Увидев, что глаза майора Трошина полны слез от едва сдерживаемого смеха, Савельев окончательно обиделся:

— Я же говорю, твое воспитание!

— Погоди, Алфей Афанасьевич. Не над тобой смеюсь, хотя, на мой взгляд, ты не прав. Красиво Новоселов философствовал. Не его, правда, мысль. Вычитал где-то пострел, сейчас не помню. Но не мы ли сами учили его рассуждать, думать, а не просто исполнять? Видно, не очень доходчиво ты объяснил его проступок. К тому же в увольнение парню хотелось. И не стоит обижаться, что он обсуждал твое решение. Это неизбежно: не вслух, так про себя человеку присуще взвешивать свою вину. Так ли она тяжела, как это сказал старший? Важнее для нас — согласился ли? Вот это уже от нас самих зависит, от объективности нашей и справедливости. — Трошин прищурился хитро, спросил: — Опустил ведь окончание? Только честно? Сдается мне, что солдаты щелкнули все-таки по носу Новоселова. Быть не может, чтоб не щелкнули, а?

— Точно, было такое, — охотно признался Савельев. — Сказали, чтобы не смел батю задевать. И что, мол, на моем бы месте за такие дела надо было штаны с него снять и всыпать.

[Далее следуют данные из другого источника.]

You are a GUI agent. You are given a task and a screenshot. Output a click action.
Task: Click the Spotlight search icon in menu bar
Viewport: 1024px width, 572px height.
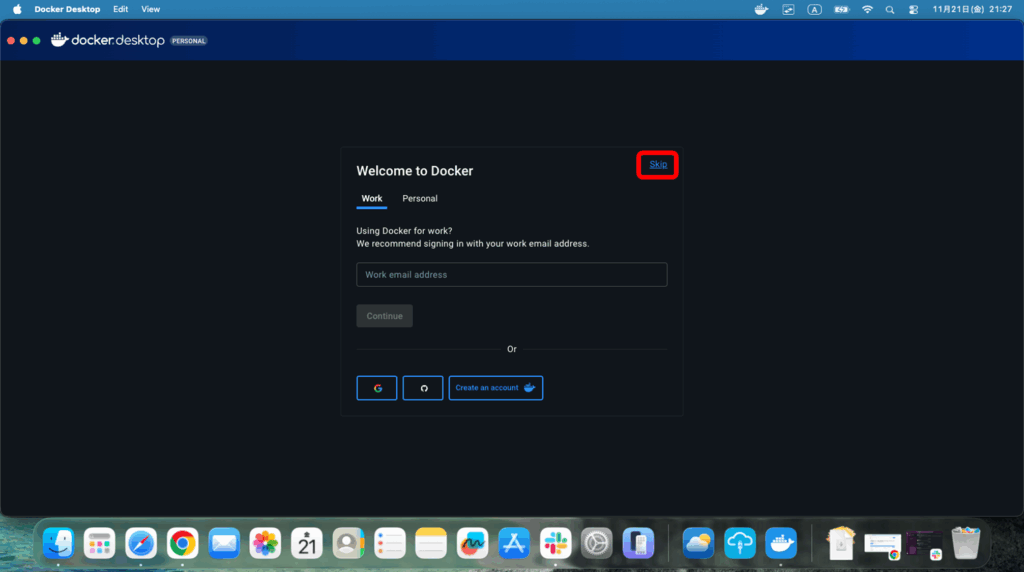890,9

— Вот и я про то же, — добродушно поддакнул майор Трошин. — Штаны — это уже твое воспитание, так, Алфей Афанасьевич? Шучу, шучу, не обижайся, командир. Вот видишь, есть кому вступиться за нас. А насчет строгости я имел в виду не тебя, а Авакяна. Боюсь, поторопились мы с его выдвижением, не дорос он еще до командира батареи. Отсюда и выверты у его подчиненных. Меня после его афоризмов типа «Умом ты можешь не блистать, а сапогом блестеть обязан» тоже на философию потянуло бы. И идти к нему просить цветы с клумбы я бы, на месте Новоселова, тоже не решился.

— Воспитывать надо, раз поставили на батарею. Тут я с тобой согласен, Иван Кирилыч. Одного не пойму: где Авакян такого нахватался? Ты знаешь, что он дня два назад учудил? Хотел в ружейной комнате плакат вывесить, да я вовремя заметил: «На хлеб мажь масло толще, на оружие — тоньше». Я уж потом, в кабинете, до неприличия отхохотался, а там такое зло взяло: парень-то неглупый! Надо с него эту шелуху поскорее снимать, а то испортит не только Новоселова.